5

So, I am trying to return from a floating point exception, but my code keeps looping instead. I can actually exit the process, but what I want to do is return and redo the calculation that causes the floating point error.

The reason the FPE occurs is because I have a random number generator that generates coefficients for a polynomial. Using some LAPACK functions, I solve for the roots and do some other things. Somewhere in this math intensive chain, a floating point exception occurs. When this happens, what I want to do is increment the random number generator state, and try again until the coefficients are such that the error doesn't materialize, as it usually doesn't, but very rarely does and causes catastrophic results.
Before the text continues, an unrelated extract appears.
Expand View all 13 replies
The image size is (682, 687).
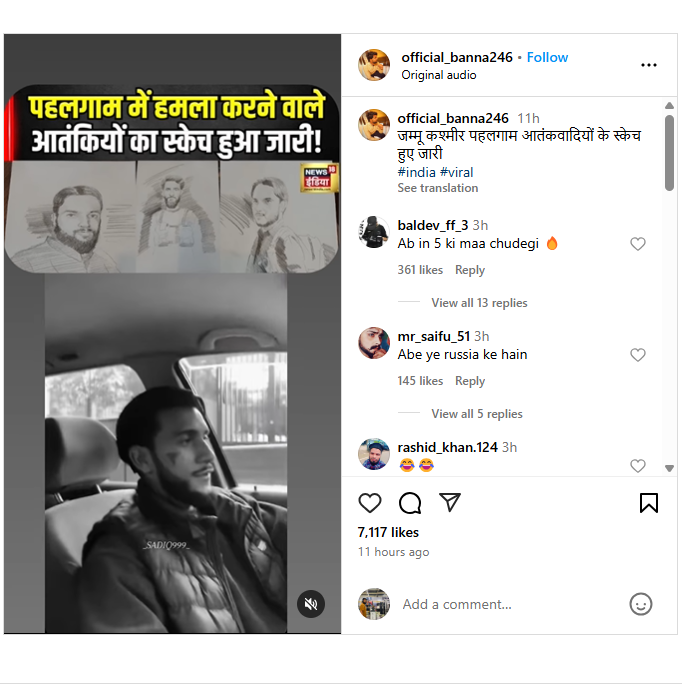coord(479,303)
So I wrote a simple test program to learn how to work with signals. It is below:

In exceptions.h

#ifndef EXCEPTIONS_H
#define EXCEPTIONS_H

#define _GNU_SOURCE

#include <unistd.h>
#include <stdio.h>
#include <stdlib.h>
#include <signal.h>
#include <math.h>
#include <errno.h>
#include <float.h>
#include <fenv.h>

void overflow_handler(int);

#endif // EXCEPTIONS_H //

In exceptions.c

#include "exceptions.h"

void overflow_handler(int signal_number)
{
    if (feclearexcept(FE_OVERFLOW | FE_UNDERFLOW | FE_DIVBYZERO | FE_INVALID)){
        fprintf(stdout, "Nothing Cleared!\n");
    }
    else{
        fprintf(stdout, "All Cleared!\n");
    }

    return;
}

In main.c

#include "exceptions.h"


int main(void)
{
    int failure;
    float oops;

    //===Enable Exceptions===//
    failure = 1;
    failure = feenableexcept(FE_OVERFLOW | FE_UNDERFLOW | FE_DIVBYZERO | FE_INVALID);
    if (failure){
        fprintf(stdout, "FE ENABLE EXCEPTIONS FAILED!\n");
    }

    //===Create Error Handler===//
    signal(SIGFPE, overflow_handler);

    //===Raise Exception===//
    oops = exp(-708.5);
    fprintf(stdout, "Oops: %f\n", oops);

    return 0;
}

The Makefile

#===General Variables===#
CC=gcc
CFLAGS=-Wall -Wextra -g3 -Ofast

#===The Rules===#
all: makeAll

makeAll: makeExceptions makeMain
    $(CC) $(CFLAGS) exceptions.o main.o -o exceptions -ldl -lm

makeMain: main.c 
    $(CC) $(CFLAGS) -c main.c -o main.o

makeExceptions: exceptions.c exceptions.h
    $(CC) $(CFLAGS) -c exceptions.c -o exceptions.o 

.PHONY: clean

clean:
    rm -f *~ *.o

Why doesn't this program terminate when I am clearing the exceptions, supposedly successfully? What do I have to do in order to return to the main, and exit?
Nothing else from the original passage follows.